_Compito_.
Rispondi alle seguenti domande in base al testo su Fitzcarraldo riportato più sotto.
(a) Quanti anni compie quest'anno il film Fitzcarraldo?
(b) Quale tenore sogna di portare a cantare nella giungla il protagonista?
(c) Con quale titolo Herzog ha scritto un libro sulla realizzazione del film?

_Testo fornito_.
┌────────
Quando pensiamo a film e registi che credono nel potere del cinema, un potere in grado di cambiare vite e prospettive, i primi nomi che ci vengono in mente sono quelli legati al cinema spettacolare e popolare: Spielberg, Hitchcock, Frank Capra, Michael Mann e via elencando, ognuno con i suoi prescelti.
Però ce n’è uno che lo ha reso possibile su un grande schermo reso ancora più grande senza usare mai un trucco o un effetto speciale, legandosi alla realtà fisica dell’immagine, allo spirito del documentario per mostrare la grandezza folle dell’uomo e della natura. Quel regista è Werner Herzog, il cui film più celebre, Fitzcarraldo, compie 40 anni quest’anno.
Il conquistador degli inutili
Il film potrebbe racchiudere la tagline di quasi tutto il cinema migliore del regista tedesco: un uomo sul filo della pazzia che fa di tutto per compiere un’impresa molto oltre quel filo. In questo caso quell’uomo è il Fitzcarraldo del titolo che all’alba del secolo XX, per questioni industriali e artistiche che non starò qui a spiegare troppo, deve condurre una grossa chiatta lungo il Rio delle Amazzoni e a un certo punto deve fare in modo che quella stessa chiatta scavalchi una montagna. Il suo sogno è quello di portare il tenore Enrico Caruso a cantare l’opera nel mezzo della giungla e per finanziare il sogno deve fabbricare gomma naturale di cui quelle zone sono ricche.
Fitzcarraldo è un film d’avventura allo stato puro, ovvero che illustra il concetto stesso di avventura, l’uomo alle prese con l’impossibile, che sfida ogni regola, legge e logica per il suo scopo, e per farlo non ha bisogno di grandiose sequenze d’azione o elaborati stunt: gli basta filmare la realtà, meticolosamente costruita e ricostruita, cercata senza sosta prima di poterci girare. In questo film che respira l’aria dei Conrad e degli Hemingway, e in molti altri film del regista, la produzione si sovrappone alla narrazione, il protagonista incarna una versione fittizia del suo regista che a sua volta si impelaga in un’avventura estenuante per realizzare il film.
“Il conquistador degli inutili” si sente chiamare Fitzcarraldo e La conquista dell’inutile è il titolo del libro che lo stesso Herzog ha scritto per raccontare una realizzazione che sembrava seguire le vicissitudini dello script (firmato da Herzog in solitaria, come ogni avventuriero che si rispetti). Ma a chi interessa dell’utilità quando la conquista è così assoluta?
└────────
_Dati forniti_.
┌────────
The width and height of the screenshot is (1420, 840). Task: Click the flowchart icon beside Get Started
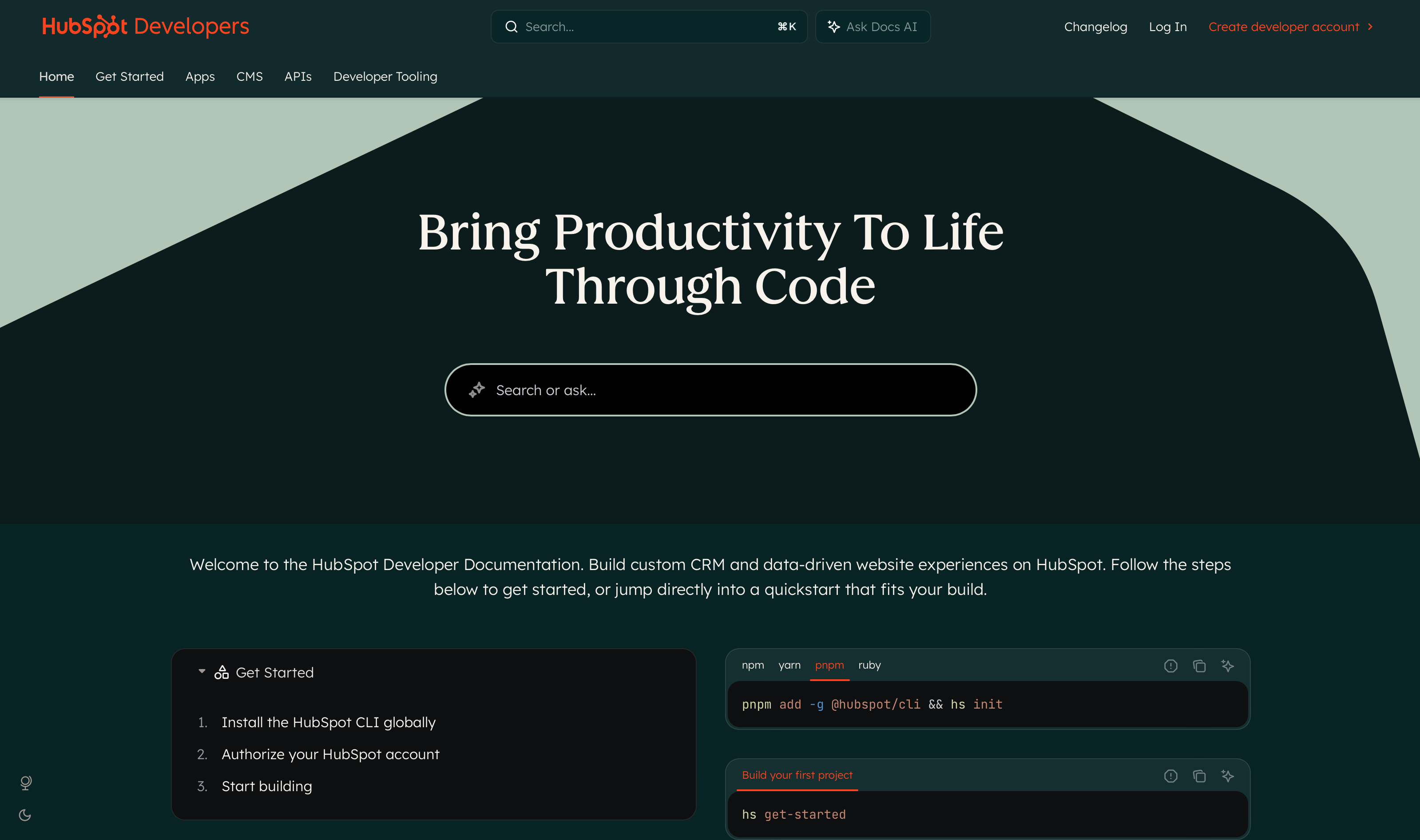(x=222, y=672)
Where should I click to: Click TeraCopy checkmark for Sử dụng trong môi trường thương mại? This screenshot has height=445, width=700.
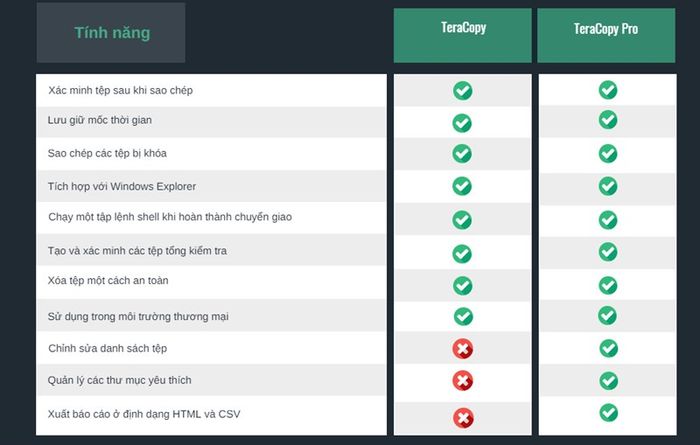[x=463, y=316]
└────────
_Risposta_.
(a) Il film compie 40 anni.
(b) Il protagonista sogna di portare a cantare il tenore Enrico Caruso.
(c) Il libro si intitola La conquista dell'inutile.